**Short task**
Rewrite the items below, changing each "Instruction" to "Objective" and leaving everything else as it is.
## begin Records for processing
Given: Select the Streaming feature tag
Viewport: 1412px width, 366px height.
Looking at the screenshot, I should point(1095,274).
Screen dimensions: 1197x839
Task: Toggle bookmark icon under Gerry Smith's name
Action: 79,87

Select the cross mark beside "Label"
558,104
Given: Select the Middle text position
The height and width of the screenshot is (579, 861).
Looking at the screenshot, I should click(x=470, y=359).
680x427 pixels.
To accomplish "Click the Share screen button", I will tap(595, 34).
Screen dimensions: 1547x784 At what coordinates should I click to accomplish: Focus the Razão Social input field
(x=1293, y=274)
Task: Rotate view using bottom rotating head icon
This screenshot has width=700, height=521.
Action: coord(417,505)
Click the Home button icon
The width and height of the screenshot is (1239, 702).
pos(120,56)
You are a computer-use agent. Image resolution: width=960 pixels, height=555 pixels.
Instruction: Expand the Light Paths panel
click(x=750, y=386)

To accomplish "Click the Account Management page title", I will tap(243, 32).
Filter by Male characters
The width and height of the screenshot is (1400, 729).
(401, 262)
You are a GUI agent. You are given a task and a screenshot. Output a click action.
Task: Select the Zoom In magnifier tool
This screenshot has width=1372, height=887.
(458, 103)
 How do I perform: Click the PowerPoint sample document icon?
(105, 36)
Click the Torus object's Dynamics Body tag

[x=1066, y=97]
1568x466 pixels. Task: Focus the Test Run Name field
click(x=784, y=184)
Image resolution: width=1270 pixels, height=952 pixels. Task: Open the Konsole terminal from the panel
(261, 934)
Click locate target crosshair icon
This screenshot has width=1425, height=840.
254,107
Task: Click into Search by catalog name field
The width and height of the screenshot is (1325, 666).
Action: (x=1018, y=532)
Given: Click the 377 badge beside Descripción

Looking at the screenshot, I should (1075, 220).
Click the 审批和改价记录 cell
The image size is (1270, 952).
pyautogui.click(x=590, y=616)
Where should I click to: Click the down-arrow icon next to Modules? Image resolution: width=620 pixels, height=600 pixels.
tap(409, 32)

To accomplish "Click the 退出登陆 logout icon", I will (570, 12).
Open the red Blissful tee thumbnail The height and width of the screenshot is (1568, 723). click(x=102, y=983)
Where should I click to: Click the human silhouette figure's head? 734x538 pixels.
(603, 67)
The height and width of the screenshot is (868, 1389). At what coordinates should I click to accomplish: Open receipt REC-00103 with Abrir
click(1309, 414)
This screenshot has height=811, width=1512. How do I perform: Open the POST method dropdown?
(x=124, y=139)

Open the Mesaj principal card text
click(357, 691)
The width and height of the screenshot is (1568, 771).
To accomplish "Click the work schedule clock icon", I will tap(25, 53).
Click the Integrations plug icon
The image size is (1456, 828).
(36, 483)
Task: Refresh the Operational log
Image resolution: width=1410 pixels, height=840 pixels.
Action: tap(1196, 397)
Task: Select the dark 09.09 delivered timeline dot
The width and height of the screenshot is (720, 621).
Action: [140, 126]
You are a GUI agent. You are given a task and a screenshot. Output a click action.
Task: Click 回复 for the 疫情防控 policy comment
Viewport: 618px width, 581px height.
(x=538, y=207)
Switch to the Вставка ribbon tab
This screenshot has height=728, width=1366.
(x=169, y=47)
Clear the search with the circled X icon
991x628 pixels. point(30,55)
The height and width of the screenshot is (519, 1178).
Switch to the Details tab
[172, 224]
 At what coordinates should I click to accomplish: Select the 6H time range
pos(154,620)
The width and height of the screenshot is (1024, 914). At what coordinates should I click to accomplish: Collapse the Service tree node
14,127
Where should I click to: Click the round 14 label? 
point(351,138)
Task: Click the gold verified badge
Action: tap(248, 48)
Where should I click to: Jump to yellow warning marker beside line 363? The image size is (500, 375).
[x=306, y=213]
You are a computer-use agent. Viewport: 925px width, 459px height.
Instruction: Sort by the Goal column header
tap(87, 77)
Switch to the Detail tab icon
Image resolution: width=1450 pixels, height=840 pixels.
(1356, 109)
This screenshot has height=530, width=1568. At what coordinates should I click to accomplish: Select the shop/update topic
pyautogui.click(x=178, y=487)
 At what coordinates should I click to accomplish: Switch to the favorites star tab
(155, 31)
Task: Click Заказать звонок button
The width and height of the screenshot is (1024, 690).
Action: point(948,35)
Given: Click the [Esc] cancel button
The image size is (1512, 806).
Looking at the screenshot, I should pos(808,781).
## end Records for processing
**Solution below**
Given: Select the Streaming feature tag
Viewport: 1412px width, 366px height.
Looking at the screenshot, I should point(1095,274).
Screen dimensions: 1197x839
Task: Toggle bookmark icon under Gerry Smith's name
Action: 79,87

Select the cross mark beside "Label"
558,104
Given: Select the Middle text position
The height and width of the screenshot is (579, 861).
Looking at the screenshot, I should click(x=470, y=359).
680x427 pixels.
To accomplish "Click the Share screen button", I will tap(595, 34).
Screen dimensions: 1547x784 At what coordinates should I click to accomplish: Focus the Razão Social input field
(x=1293, y=274)
Task: Rotate view using bottom rotating head icon
This screenshot has width=700, height=521.
Action: coord(417,505)
Click the Home button icon
The width and height of the screenshot is (1239, 702).
pos(120,56)
You are a computer-use agent. Image resolution: width=960 pixels, height=555 pixels.
Objective: Expand the Light Paths panel
click(x=750, y=386)

To accomplish "Click the Account Management page title", I will tap(243, 32).
Filter by Male characters
The width and height of the screenshot is (1400, 729).
(401, 262)
You are a GUI agent. You are given a task and a screenshot. Output a click action.
Task: Select the Zoom In magnifier tool
This screenshot has width=1372, height=887.
(458, 103)
 How do I perform: Click the PowerPoint sample document icon?
(105, 36)
Click the Torus object's Dynamics Body tag

[x=1066, y=97]
1568x466 pixels. Task: Focus the Test Run Name field
click(x=784, y=184)
Image resolution: width=1270 pixels, height=952 pixels. Task: Open the Konsole terminal from the panel
(261, 934)
Click locate target crosshair icon
This screenshot has width=1425, height=840.
254,107
Task: Click into Search by catalog name field
The width and height of the screenshot is (1325, 666).
Action: (x=1018, y=532)
Given: Click the 377 badge beside Descripción

Looking at the screenshot, I should (1075, 220).
Click the 审批和改价记录 cell
The image size is (1270, 952).
pyautogui.click(x=590, y=616)
Where should I click to: Click the down-arrow icon next to Modules? Image resolution: width=620 pixels, height=600 pixels.
tap(409, 32)

To accomplish "Click the 退出登陆 logout icon", I will (570, 12).
Open the red Blissful tee thumbnail The height and width of the screenshot is (1568, 723). click(x=102, y=983)
Where should I click to: Click the human silhouette figure's head? 734x538 pixels.
(603, 67)
The height and width of the screenshot is (868, 1389). At what coordinates should I click to accomplish: Open receipt REC-00103 with Abrir
click(1309, 414)
This screenshot has height=811, width=1512. How do I perform: Open the POST method dropdown?
(x=124, y=139)

Open the Mesaj principal card text
click(357, 691)
The width and height of the screenshot is (1568, 771).
To accomplish "Click the work schedule clock icon", I will tap(25, 53).
Click the Integrations plug icon
The image size is (1456, 828).
(36, 483)
Task: Refresh the Operational log
Image resolution: width=1410 pixels, height=840 pixels.
Action: tap(1196, 397)
Task: Select the dark 09.09 delivered timeline dot
The width and height of the screenshot is (720, 621).
Action: [140, 126]
You are a GUI agent. You are given a task and a screenshot. Output a click action.
Task: Click 回复 for the 疫情防控 policy comment
Viewport: 618px width, 581px height.
(x=538, y=207)
Switch to the Вставка ribbon tab
This screenshot has height=728, width=1366.
(x=169, y=47)
Clear the search with the circled X icon
991x628 pixels. point(30,55)
The height and width of the screenshot is (519, 1178).
Switch to the Details tab
[172, 224]
 At what coordinates should I click to accomplish: Select the 6H time range
pos(154,620)
The width and height of the screenshot is (1024, 914). At what coordinates should I click to accomplish: Collapse the Service tree node
14,127
Where should I click to: Click the round 14 label? 
point(351,138)
Task: Click the gold verified badge
Action: tap(248, 48)
Where should I click to: Jump to yellow warning marker beside line 363? The image size is (500, 375).
[x=306, y=213]
You are a computer-use agent. Viewport: 925px width, 459px height.
Objective: Sort by the Goal column header
tap(87, 77)
Switch to the Detail tab icon
Image resolution: width=1450 pixels, height=840 pixels.
(1356, 109)
This screenshot has height=530, width=1568. At what coordinates should I click to accomplish: Select the shop/update topic
pyautogui.click(x=178, y=487)
 At what coordinates should I click to accomplish: Switch to the favorites star tab
(155, 31)
Task: Click Заказать звонок button
The width and height of the screenshot is (1024, 690).
Action: point(948,35)
Given: Click the [Esc] cancel button
The image size is (1512, 806).
Looking at the screenshot, I should pos(808,781).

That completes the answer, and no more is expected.